Mangeuse d'Art

Une poésie pour Paris

Vue de Paris depuis le Centre Pompidou

A Paris, trouver de l’art c’est facile. Il suffit d’entrer dans un musée, de s’arrêter devant une galerie, de regarder simplement les murs de la ville. Mais on peut dire que l’œil est plus souvent sollicité que l’oreille. Pourtant la beauté vient aussi dans les mots entendus, dans la poésie de la ville qui fait naître à son tour des poèmes.

J’assistais il y a quelques jours à une représentation publique d’élèves de cours de diction, un exercice à la croisée du théâtre et de l’éloquence. J’y ai entendu, au milieu d’autres textes tirés du répertoire classique, le texte très personnel d’une jeune italienne, Marta Salogni. Le poème m’a plu, il parle de l’amour que l’on peut porter à Paris, tout autant que des amours que l’on peut y vivre, et qu’aimer l’un amène à aimer l’autre.

Marta a posé ses valises à Paris pour « fuir la crise à la recherche du bonheur », ayant trouvé dans les rues de cette ville un peu de ce qu’elle recherchait. Puis elle y a aussi trouvé l’amour.
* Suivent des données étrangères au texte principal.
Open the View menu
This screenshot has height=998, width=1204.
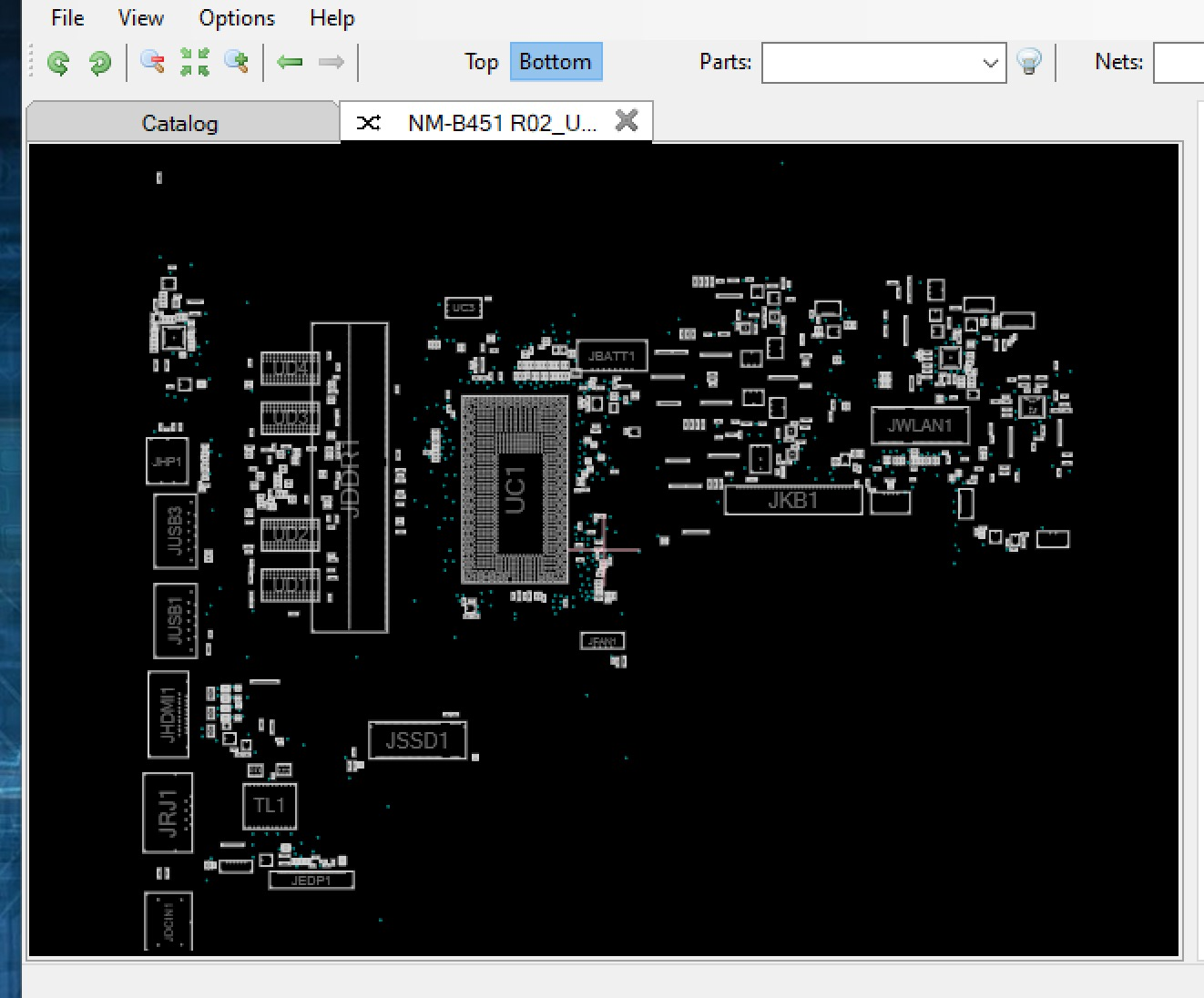141,18
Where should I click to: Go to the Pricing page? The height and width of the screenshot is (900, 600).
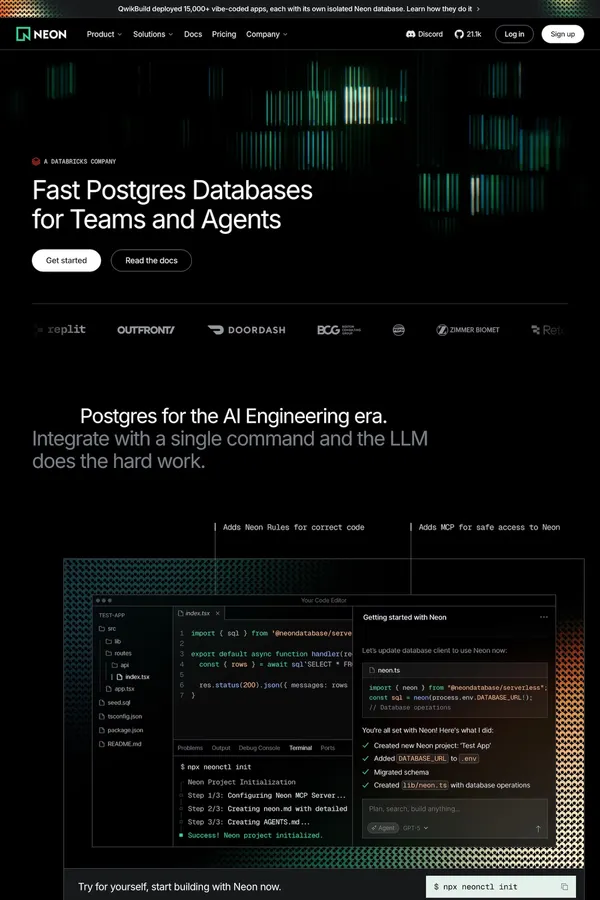click(224, 34)
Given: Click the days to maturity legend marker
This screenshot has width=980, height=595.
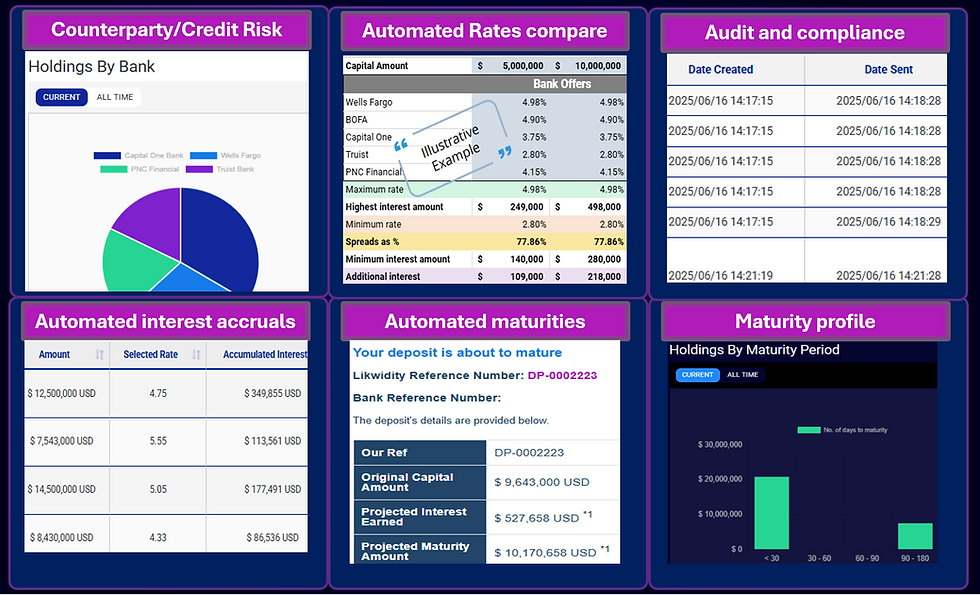Looking at the screenshot, I should point(808,429).
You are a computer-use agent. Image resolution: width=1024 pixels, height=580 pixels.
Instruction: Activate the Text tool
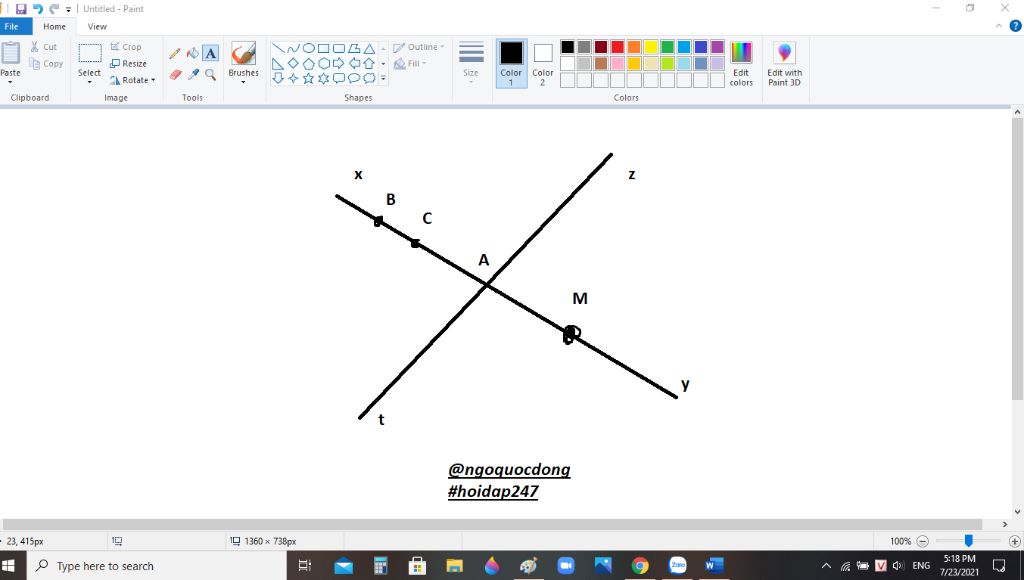(x=211, y=53)
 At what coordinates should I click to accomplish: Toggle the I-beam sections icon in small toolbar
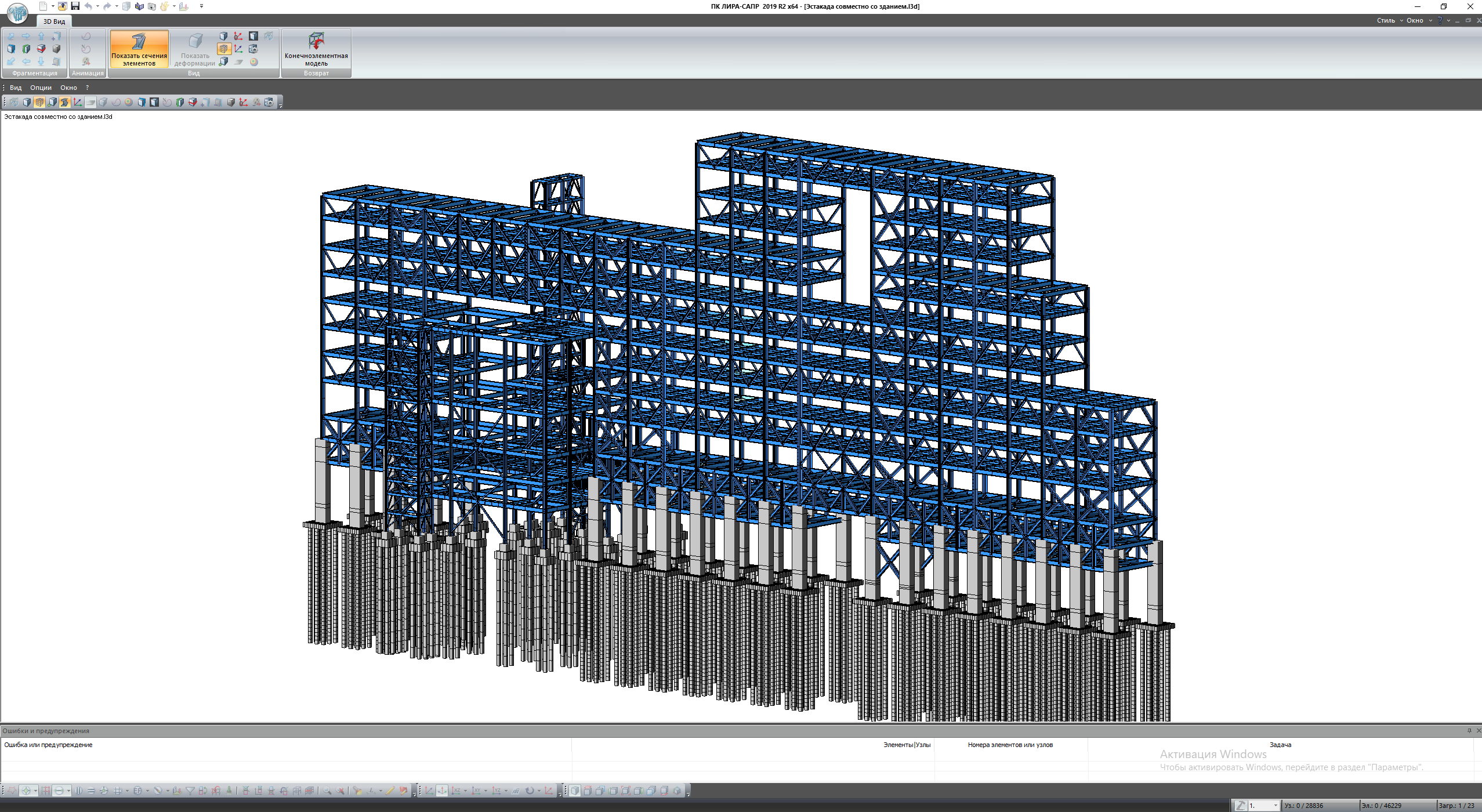(64, 102)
C’est en se nourrissant des sources « inépuisables » de Paris telles que le théâtre, la musique et la poésie, qu’elle est venue à la composition de ce poème. Il vient concrétiser sa passion découverte grâce à la capitale : le théâtre et la lecture à voix haute. « Je laisse ma curiosité m’amener par le bout du cœur, m’explique-t-elle, et je laisse les portes grandes ouvertes à tout ce qui pourra se présenter sur mon chemin !  »
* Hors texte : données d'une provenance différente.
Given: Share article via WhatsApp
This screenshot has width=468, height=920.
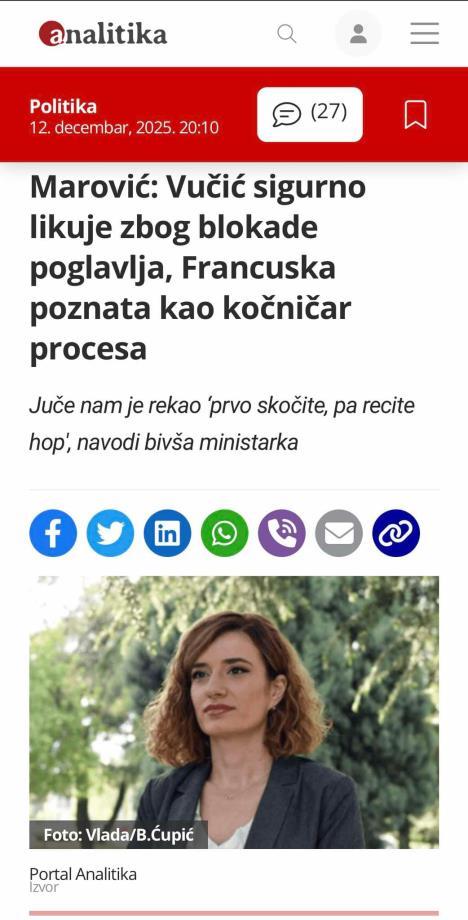Looking at the screenshot, I should point(225,533).
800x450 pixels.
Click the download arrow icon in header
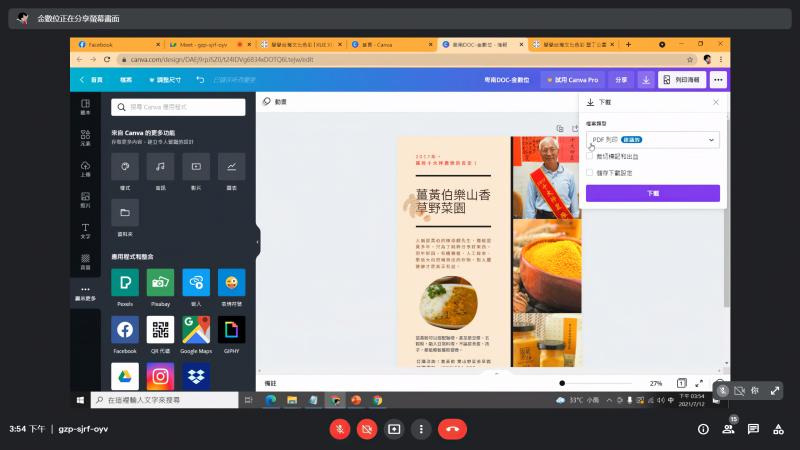646,79
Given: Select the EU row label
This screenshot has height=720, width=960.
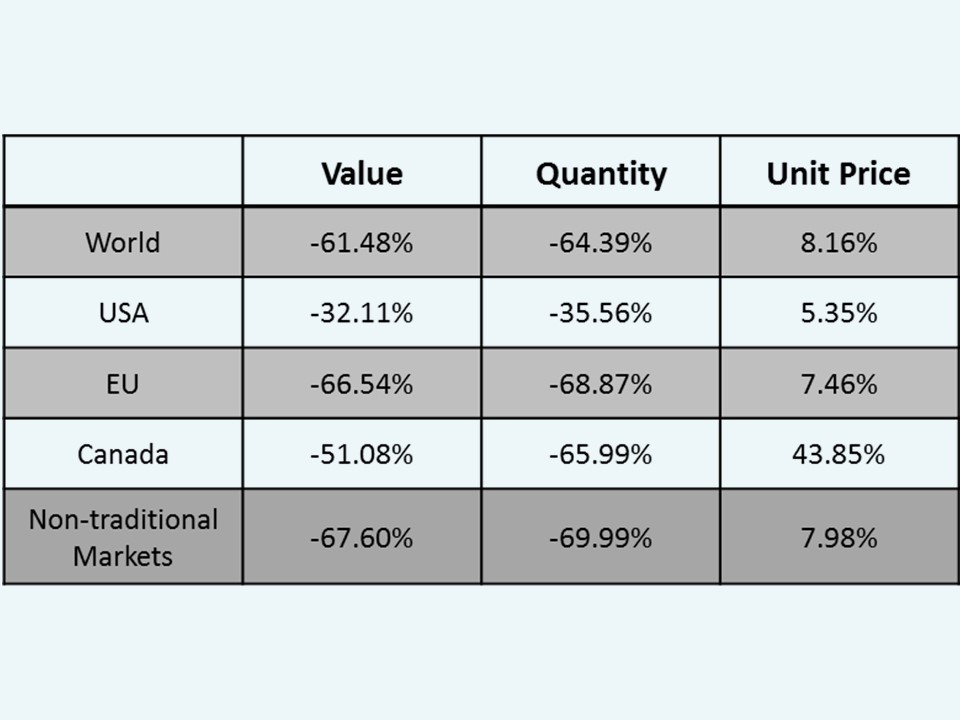Looking at the screenshot, I should click(x=122, y=384).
Je me suis dit que ce serait une belle chose à partager avec vous cet été. Un texte d’émerveillement, où l’auteure joue avec le français, fait rouler les mots d’argot et raconte son histoire avec Paris.

L’amoureuse de Zacharie

Zacharie a les yeux noirs et heureux.
Il est beau, mais il ne le sait pas et ça lui rend service.

Il est barbier, comme étaient son père et son grand-père avant lui, mais il perd déjà ses cheveux et il préfère se raser. Pour compenser, il s'est laissé pousser la moustache.
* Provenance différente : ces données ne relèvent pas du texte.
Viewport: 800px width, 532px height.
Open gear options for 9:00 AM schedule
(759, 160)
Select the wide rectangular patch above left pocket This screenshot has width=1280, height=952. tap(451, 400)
Il sourit souvent, il semble léger, allègre, joyeux.
Il me dit des mots doux, mais jamais sirupeux, il me fait me sentir en sécurité.

Il a décidé, peut être il a su, dès le premier instant que j'étais la bonne fille pour lui. Sa meuf.
Il l'a dit à sa maman, mais sa maman déjà le savait car une voyante lui avait prédit quelques années auparavant.

Zacharie est honnête, éveillé, curieux de tout. Il fait l'amour avec moi comme si j'étais la première, la dernière, l'unique. Il me fait me sentir belle.

Il est amoureux, il m'a fait tomber amoureuse.

Zacharie a parfois envie de partir. La même envie je l'ai moi aussi, mais quand je lui dis, il semble avoir plutôt envie de rester. Pour l'instant, on reste.

On habite à Paris, en banlieue, à 500 mètres l'un de l'autre.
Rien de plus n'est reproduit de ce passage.